With Trump, what will become of health IT interoperability?

With the election of Republican Donald Trump to the presidency last week, the future of all kinds of healthcare reform is uncertain.

question marks

Is interoperability of healthcare information over before it really began?

With the election of Republican Donald Trump to the presidency last week, the future of all kinds of healthcare reform is uncertain. Trump’s promise to repeal the Affordable Care Act completely on his first day in office isn’t a done deal, given that certain provisions are popular even with Republicans.

Some elements of healthcare reform — particularly those related to health IT — are either too far along, too deeply ensconced or too important to the ever-important hospital and physicians lobbies to undo.

One that’s too far along is Meaningful Use, since the money has been spent, though that program hasn’t yet produced the promised results of a secure, patient-centered, fully interoperable system of electronic health records. And one that’s too important probably is the Medicare Access and CHIP Reauthorization Act (MACRA), since that law is replacing the hated Medicare Sustainable Growth Rate, among other things.

As freelance journalist Rebecca Vesely, reporting for the Association of Health Care Journalists, noted, MACRA passed Congress with 91 percent support.

The recently finalized MACRA regulations haven’t been universally popular, so the incoming Trump administration still could put the brakes on the rollout. There is plenty of precedent for new administrations to review regulations put in place by outgoing presidents, especially when the party in power changes. President George W. Bush did exactly that with the HIPAA privacy, security and transaction rules written by the Clinton administration.

MACRA incorporates the Meaningful Use Stage 3 rules into a broader program aimed at encouraging data sharing and better patient outcomes. Still, some believe interoperability could lose out in the new administration.

The team at Chilmark Research forecast how Trump might impact the health IT industry. Analytics stands to be a “big winner” under the new president, as does patient engagement, though the latter might be mostly because of the expansion of health savings accounts. HSAs can’t work on a wide scale without greater price and quality transparency, Chilmark Managing Partner John Moore noted in a blog post.

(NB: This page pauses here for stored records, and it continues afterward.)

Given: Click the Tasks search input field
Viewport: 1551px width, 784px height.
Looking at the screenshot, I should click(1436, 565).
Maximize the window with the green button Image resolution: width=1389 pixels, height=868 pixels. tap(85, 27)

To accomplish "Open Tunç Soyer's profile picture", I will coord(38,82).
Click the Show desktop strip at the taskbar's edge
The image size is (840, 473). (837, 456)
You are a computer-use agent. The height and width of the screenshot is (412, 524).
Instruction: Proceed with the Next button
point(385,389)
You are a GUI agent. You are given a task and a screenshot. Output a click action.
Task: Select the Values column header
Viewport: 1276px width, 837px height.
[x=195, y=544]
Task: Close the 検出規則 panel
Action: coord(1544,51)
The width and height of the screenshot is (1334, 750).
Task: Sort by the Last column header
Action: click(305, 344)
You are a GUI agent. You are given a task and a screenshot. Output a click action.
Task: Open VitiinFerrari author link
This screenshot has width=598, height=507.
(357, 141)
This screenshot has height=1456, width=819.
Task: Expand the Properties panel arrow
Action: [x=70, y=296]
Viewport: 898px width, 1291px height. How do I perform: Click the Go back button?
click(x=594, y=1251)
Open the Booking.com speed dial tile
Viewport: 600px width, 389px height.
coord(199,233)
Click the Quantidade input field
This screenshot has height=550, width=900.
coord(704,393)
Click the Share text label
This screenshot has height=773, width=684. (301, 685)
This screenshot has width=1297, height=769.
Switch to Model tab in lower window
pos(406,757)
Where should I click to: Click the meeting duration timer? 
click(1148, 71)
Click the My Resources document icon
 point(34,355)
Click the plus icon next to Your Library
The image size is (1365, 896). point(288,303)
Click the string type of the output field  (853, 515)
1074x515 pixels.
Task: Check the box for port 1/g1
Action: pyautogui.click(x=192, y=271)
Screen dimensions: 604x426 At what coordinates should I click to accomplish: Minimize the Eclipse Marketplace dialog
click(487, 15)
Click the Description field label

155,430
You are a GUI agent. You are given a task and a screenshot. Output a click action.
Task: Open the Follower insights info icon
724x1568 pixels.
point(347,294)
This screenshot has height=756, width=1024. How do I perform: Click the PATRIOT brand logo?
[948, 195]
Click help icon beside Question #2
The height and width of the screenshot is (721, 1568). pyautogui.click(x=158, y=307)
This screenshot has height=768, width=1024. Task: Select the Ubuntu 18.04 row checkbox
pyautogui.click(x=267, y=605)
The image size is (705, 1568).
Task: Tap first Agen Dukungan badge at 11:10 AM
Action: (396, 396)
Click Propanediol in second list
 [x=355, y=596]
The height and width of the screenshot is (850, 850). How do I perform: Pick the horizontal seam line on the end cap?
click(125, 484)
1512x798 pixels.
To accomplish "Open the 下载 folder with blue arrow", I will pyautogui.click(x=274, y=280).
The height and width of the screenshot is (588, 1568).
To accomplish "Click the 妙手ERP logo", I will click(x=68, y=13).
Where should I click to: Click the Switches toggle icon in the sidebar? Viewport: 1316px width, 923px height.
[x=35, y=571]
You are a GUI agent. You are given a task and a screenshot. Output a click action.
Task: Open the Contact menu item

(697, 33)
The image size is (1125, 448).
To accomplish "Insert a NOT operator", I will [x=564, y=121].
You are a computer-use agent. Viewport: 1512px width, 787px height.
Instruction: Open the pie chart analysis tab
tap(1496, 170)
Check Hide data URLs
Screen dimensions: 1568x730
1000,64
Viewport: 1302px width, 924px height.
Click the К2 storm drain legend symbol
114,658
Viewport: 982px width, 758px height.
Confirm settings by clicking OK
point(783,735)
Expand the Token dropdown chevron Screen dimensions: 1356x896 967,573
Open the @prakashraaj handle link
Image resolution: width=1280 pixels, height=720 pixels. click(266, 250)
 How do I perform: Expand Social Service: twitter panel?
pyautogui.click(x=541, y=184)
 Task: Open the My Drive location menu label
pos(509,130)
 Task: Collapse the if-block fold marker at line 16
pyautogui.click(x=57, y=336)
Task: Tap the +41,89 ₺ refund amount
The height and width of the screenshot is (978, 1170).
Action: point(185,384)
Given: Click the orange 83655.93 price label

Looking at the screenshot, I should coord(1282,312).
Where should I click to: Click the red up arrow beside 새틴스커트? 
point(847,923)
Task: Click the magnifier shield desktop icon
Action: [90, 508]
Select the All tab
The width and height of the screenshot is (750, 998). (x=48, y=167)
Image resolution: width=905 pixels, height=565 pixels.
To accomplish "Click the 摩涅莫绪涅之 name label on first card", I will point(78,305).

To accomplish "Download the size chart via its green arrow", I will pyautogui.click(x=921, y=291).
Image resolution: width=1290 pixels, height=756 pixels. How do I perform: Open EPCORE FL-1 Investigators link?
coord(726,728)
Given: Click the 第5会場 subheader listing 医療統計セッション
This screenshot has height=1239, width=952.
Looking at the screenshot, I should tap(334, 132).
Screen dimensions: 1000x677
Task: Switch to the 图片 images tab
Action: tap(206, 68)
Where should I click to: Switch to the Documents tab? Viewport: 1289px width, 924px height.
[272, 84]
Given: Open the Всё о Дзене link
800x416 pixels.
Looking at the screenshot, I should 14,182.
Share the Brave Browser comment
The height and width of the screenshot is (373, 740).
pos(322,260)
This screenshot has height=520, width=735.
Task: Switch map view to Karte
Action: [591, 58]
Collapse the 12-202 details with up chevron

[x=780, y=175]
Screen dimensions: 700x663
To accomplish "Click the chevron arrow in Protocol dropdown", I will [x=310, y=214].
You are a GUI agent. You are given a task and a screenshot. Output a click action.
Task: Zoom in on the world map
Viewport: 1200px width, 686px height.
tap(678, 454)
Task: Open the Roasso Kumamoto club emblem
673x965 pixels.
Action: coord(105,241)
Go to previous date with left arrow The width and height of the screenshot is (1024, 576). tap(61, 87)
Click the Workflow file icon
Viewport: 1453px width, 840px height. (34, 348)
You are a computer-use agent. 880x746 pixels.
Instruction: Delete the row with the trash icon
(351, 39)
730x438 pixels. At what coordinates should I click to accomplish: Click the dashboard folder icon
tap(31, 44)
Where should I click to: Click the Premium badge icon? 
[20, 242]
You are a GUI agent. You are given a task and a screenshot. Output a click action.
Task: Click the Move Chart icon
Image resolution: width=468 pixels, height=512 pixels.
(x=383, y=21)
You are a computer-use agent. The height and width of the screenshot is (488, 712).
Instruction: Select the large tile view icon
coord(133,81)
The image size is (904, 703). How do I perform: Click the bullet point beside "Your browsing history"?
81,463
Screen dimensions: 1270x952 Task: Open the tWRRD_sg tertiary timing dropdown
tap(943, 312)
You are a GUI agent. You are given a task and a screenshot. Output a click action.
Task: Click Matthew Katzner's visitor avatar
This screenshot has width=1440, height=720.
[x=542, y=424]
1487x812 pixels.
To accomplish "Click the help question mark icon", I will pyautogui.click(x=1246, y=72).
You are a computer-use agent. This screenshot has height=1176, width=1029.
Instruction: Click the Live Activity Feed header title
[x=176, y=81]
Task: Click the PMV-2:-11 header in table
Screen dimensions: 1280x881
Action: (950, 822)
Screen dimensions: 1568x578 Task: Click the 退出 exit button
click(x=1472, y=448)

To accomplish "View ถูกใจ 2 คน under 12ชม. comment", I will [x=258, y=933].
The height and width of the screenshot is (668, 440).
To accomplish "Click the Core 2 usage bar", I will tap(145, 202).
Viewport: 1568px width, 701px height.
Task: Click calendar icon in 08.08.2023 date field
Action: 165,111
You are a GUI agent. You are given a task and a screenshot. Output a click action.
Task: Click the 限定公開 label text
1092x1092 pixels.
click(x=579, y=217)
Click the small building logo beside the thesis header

Interoperability could be a different story. “Despite bipartisan support, regulatory models for interoperability fall out of favor. Funding for [health information exchanges] evaporates,” Chilmark forecast. There may be a “modest uplift” from the desire to create “tight clinically integrated networks,” but not enough to offset the other setbacks.

That doesn’t necessarily change the imperative on healthcare systems, though.

“[D]ata exchange/interoperability will pull back from being a social/medical need that is mandated to being a business/market need that is economically driven,” Moore wrote.

He told healthcare organizations not to stray from the current trajectory toward data sharing and cooperation with competitors. “The need to continue to improve costs and quality metrics will continue unabated, requiring a long-term investment strategy in IT to facilitate cross-enterprise care delivery,” Moore said.